Media design, a course on how to make a newspaper more attractive
Newsstands have been attracting less and less attention in recent years. We live in an age when any information can be found online, watched on television or heard on the radio. However, the smell of a freshly printed newspaper cannot be replaced by a mouse or by a remote control. How can a publication attract readers’ attention and make them buy the newspaper? How can a newspaper become more attractive for the people of today and what are the secrets of a successful design? These and many other questions were answered by Angela Ivanesi, trainer of the course on Visual Journalism.

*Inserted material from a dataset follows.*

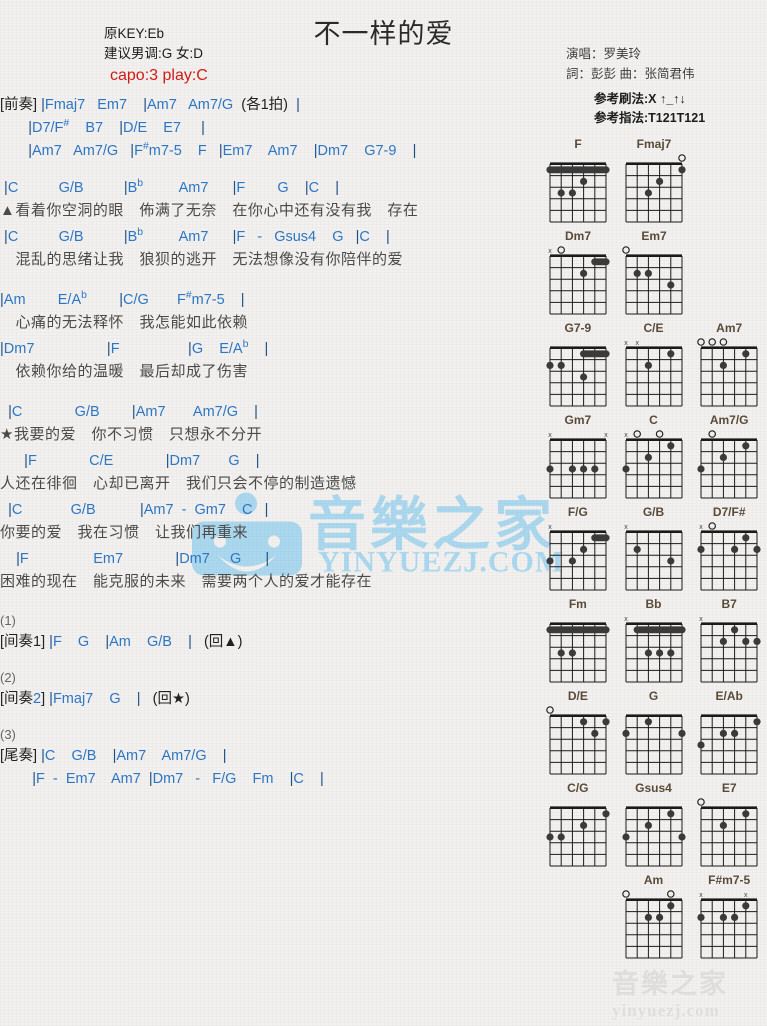  Describe the element at coordinates (640, 99) in the screenshot. I see `strum-reference: 参考刷法:X ↑_↑↓` at that location.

Within this course, SAJ students learned the basic rules of media design. Theoretical notions were combined with practical exercises performed individually or in groups. In the first days, future journalists learned everything about fonts and found out about the elements of a newspaper article (text body, title, author). Next, students learned about logos, their main principles and how the logos of various newspapers in the world evolved over years. Students worked individually on creating their own logo for a publication, and then trained to paginate a newspaper. Angela Ivanesi spoke about pagination in modules, about the role and placement of photos in a newspaper and about the creation of a unique and qualitative design of a publication. In the end, future journalists were divided into teams and worked on developing the concept of a four-page newspaper in A3 format.
The course culminated with one of the most interesting topics: Infographics. For two days, SAJ students learned to see the difference between infographics and other ways of rendering information, and the trainer explained how infographics can replace a boring text. To better understand how a thousand words can be replaced by an image, students produced their own infographics.
At the end of the course, SAJ student Stela Boico said that the activities performed during practical lessons proved to her that materials on a newspaper page cannot be arranged chaotically, but in a certain order, which should be pleasant and understandable for readers.
“Before the course, I thought that infographics are created with the help of websites, but the trainer showed us a new method for producing them,” Lia Ciutac said.
Visual Journalism was the last course in the first semester at the SAJ.